Monday, February 3, 2014

I SURVIVED #1

This is the start to a series that I am calling "I survived ____" what I want to do with this series of various "life" topics is discuss what I have been through so maybe some of you can either learn from or relate to it.

This I survived is on BULLYING.

So from the time I was in 6th grade til about late 10th grade I was a victim of bullying. I was different from all of the other kids and I did not fit in. But also back in those days most school systems had two school systems (county and city). My family decided it was in their own best interests that we move to the county of where I live. I was forced to leave all that I knew behind because even though it was a short drive to the city school my mom who did not work while my dad did refused to drive that short a distance to take me to school, even though it was like 4 miles from where we moved and the county school was like a half a mile. I survived 5th grade but 6th is when it started. It started with teasing and it just went from there. By the time 7th grade rolled around it had escalated to being hit for no reason with books, binders, notebooks, etc. So I left school early alot in those days. Then I got my first "swirly" which for those of you that don't have any idea what I am talking about its when you get picked up by a few kids and your head stuck in a toilet and it is flushed. I got punched for no reason and when it was decided that I should start riding a bus that was just a horrible situation and so I left school upset and got on the bus with high school kids and that just made things worse. Of course back in those days no one in my family listened so imagine a 12 year old with thoughts of running away due to feeling so alone. I felt like I had no one to talk to and no one really cared. So when I got into high school the bullying continued still getting hit with things, being picked on, stuff being taken, hit in the head by seniors in the same high school with their rings. It took a lot of begging to my mom to let me start wearing black. With all that I have gone through by that point I had turned inward into myself and by the time I was 16 and could drive. I was at my wits in. I had decided that with all of the interesting tools in my dad's toolbox on the truck I was driving I could of seriously hurt someone if I wanted to. But I was trying to take the non-violent be gothic and hope that the black would scare people away or if the worse happened it could of made things worse. Luckily it ended by the time half of 10th grade was over.
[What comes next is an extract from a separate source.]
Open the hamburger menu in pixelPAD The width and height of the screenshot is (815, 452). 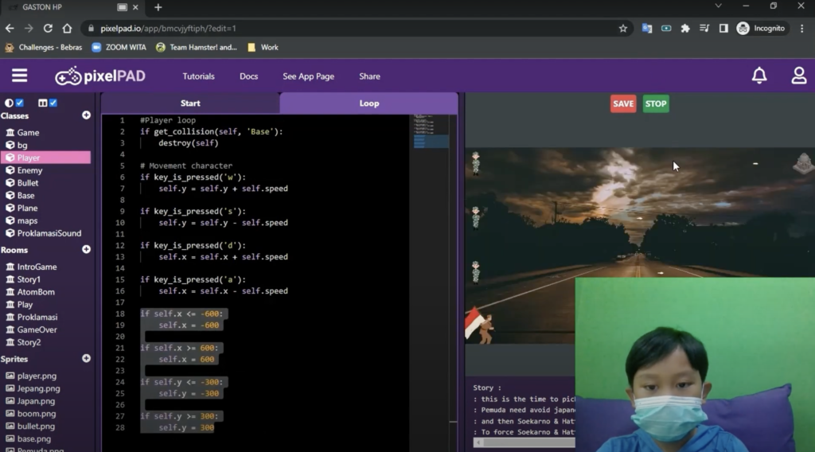(x=19, y=76)
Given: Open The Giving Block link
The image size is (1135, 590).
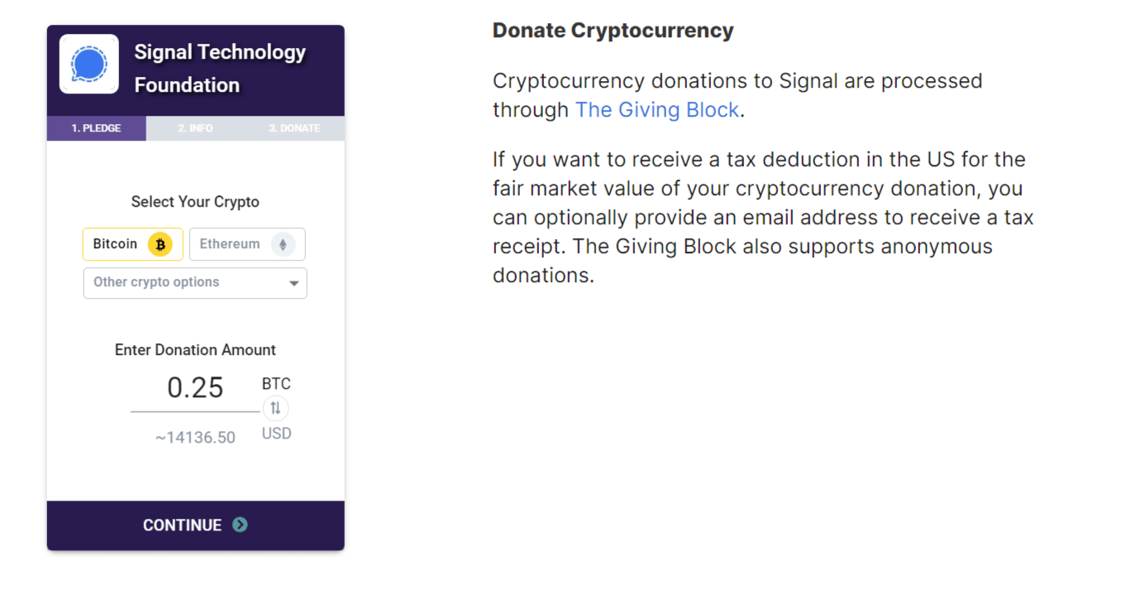Looking at the screenshot, I should click(657, 110).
I watch on the news about all of the school shootings and kids that killed themselves due to the bullying and the fact they had no one to talk to. I know how they felt. I have a feeling now that back then if I knew how to use a gun or owned a knife I would have used it. I was at my breaking point and with all of the tools in my dad's tool box back in the day I know that there was something in there that would of done what I wanted it to do. I feel bad for those who have to deal with this. To me it seems to be getting worse, look at how many school shootings there have been over the years since Columbine. I know that they have occurred its just the media never reported it.
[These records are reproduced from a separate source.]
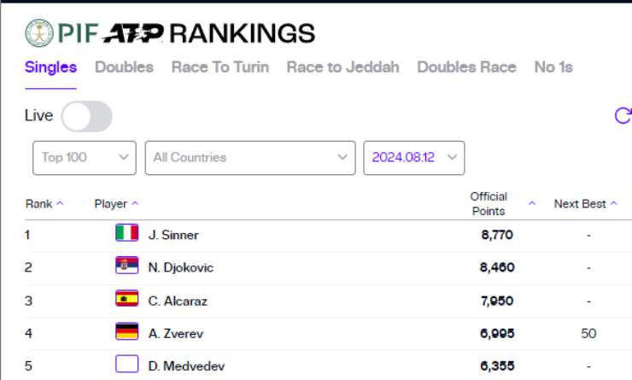Sort by Rank column arrow
The width and height of the screenshot is (632, 380).
60,203
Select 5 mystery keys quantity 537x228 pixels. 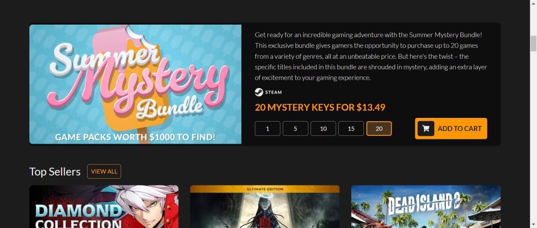point(295,129)
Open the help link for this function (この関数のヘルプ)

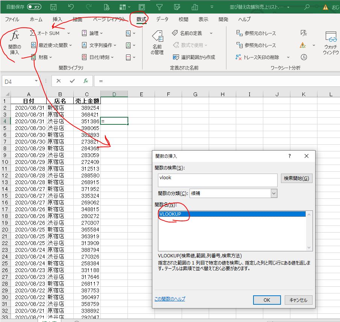pos(170,299)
Most people get over being bullied and forget their past. I have gotten over the being bullied part but I still have the emotional scars from it. Something was on TV this was around 2000 I think and my parents made a comment about it the topic was bullying. I looked at my parents that day and I simply told them that I had been bullied and I tried to explain to them that I tried to come to them but they simply ignored me. Of course they both claimed that they do not remember or acted like it never occurred claiming it was my own "attention getting device" back when we first moved. I of course was hurt by their revelation and I dropped the conversation. It is like the topic of me wearing black my mom thinks I should be out of that phase by now. I told her one time that wearing black is what saved my life and she just will not see it.